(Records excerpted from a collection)
BEGIN

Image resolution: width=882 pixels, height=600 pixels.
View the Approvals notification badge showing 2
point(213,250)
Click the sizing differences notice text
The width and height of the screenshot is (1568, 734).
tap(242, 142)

END

Could you write out the full data verbatim?

RESPONSE FOR THIS EXERCISE>
Image resolution: width=882 pixels, height=600 pixels.
View the Approvals notification badge showing 2
point(213,250)
Click the sizing differences notice text
The width and height of the screenshot is (1568, 734).
tap(242, 142)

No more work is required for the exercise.